I’ve already mentioned two trades Duquette made that have, to put it lightly, not panned out for the team. Unfortunately, the list goes on. First up: Jake Arrieta.

Jake Arrieta

This one hurts. Arrieta was a highly touted prospect before making his debut with the Orioles in 2010. He struggled with injuries and inconsistency during his time in Baltimore. Duquette gave up on him in 2013 during his age-27 season, trading him and reliever Pedro Strop for Steve Clevenger and Scott Feldman. The hope was that Feldman would provide stability to the rotation and help with a postseason push. He was serviceable, but they fell short of the playoffs and he moved on to Houston the next season. The last I heard of Clevenger he was suspended by the Mariners for “offensive” tweets. Arrieta would only go on to win a Cy Young with Chicago in 2015 as well as record two other top-10 finishes for the award. Perhaps the Orioles go further in their postseason appearances in 2014 and 2016 with an ace like Arrieta on the team.

Zach Davies

In 2015 Duquette sent Zach Davies to the Brewers for Gerardo Parra. Yet again, he was fleeced by Milwaukee as Parra put up a meager .625 OPS in 55 games for Baltimore. Davies has been about league-average in his career, sporting a 4.15 lifetime ERA, but the pitching-starved Orioles would certainly take that.

Manny Machado

Manny Machado is having an MVP-caliber season for the Padres this year. Of the five players he was traded for, only two have made the majors with Baltimore. Rylan Bannon and Dean Kremer (the two who’ve made it) have combined for -0.6 WAR, according to Baseball Reference. Machado might have a bust in Cooperstown one day. Call this one a wash?

Jonathan Schoop

Duquette traded Jonathan Schoop (a fan favorite) coming off a year where he finished twelfth in MVP voting for Jonathan Villar and two prospects. Villar was good in Baltimore but he left for nothing after 2019. The two prospects never amounted to anything. Schoop is having a down year offensively, but he’s been above league average the past three seasons. At this point, I’d take anyone over Roughned Odor and his terrible defense anyway.

The Signings

Dan Duquette didn’t always fail in his trades. His acquisitions of Mark Trumbo and Andrew Miller (arguably) are examples of when deals went in his favor. On the whole, the bad outweighs the good. Now, let’s dive into some of his signings that contributed to the Orioles downfall.

Chris Davis

The most signing on the list is Chris Davis’ mammoth $161 million contract that haunts the club to this day. Although this one might not be entirely Duquette’s fault, he can’t be absolved of blame because he was the Orioles GM. This contract is completely indefensible. It’s like Duquette looked at Ryan Howard’s infamous deal with the Phillies and though, “Hey, maybe I should sign a defensively limited and aging slugger to and giant deal also.”

Ubaldo Jimenez

Oh, Ubaldo. His most memorable moment in Baltimore was allowing a walk-off home run to Edwin Encarnacion in the 2016 Wildcard game. In four seasons with the Orioles Jimenez wound up being worth 0.1 WAR according to Baseball Reference. Does that justify his four year $50 million contract to you?

Alex Cobb

A four year $57 million contract resulted in 217 innings and 1.5 WAR over three seasons. His tenure with the Orioles ended in 2021 when he was traded to the Angels for Jahmai Jones.

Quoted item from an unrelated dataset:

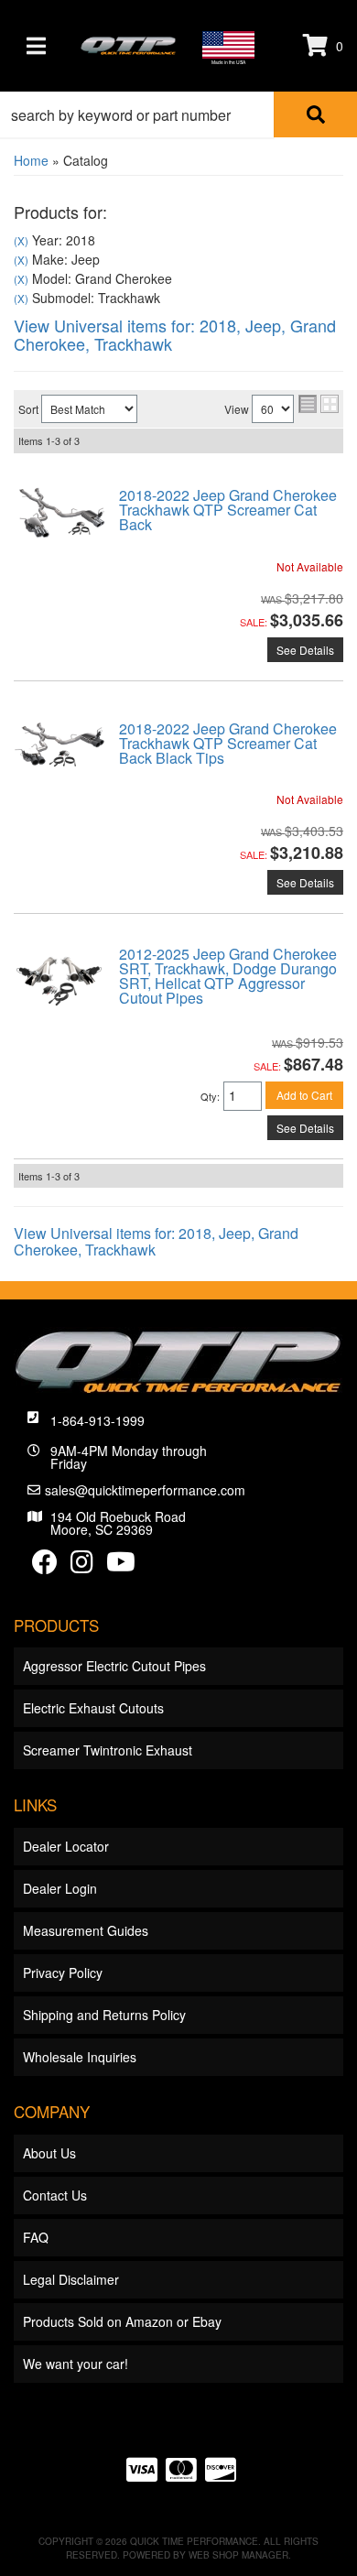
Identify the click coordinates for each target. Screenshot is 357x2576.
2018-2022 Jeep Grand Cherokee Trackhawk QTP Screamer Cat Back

While the Orioles tremendous lack of success in recent years can’t be entirely blamed on Duquette, he played a major role. In any event, a team with Manny Machado, Josh Hader, and Kevin Gausman would certainly be more competitive than the current iteration of the Orioles. Add in some solid free agents instead of the bloated deals Duquette handed out to the players I mentioned above and you might have yourself a quality roster.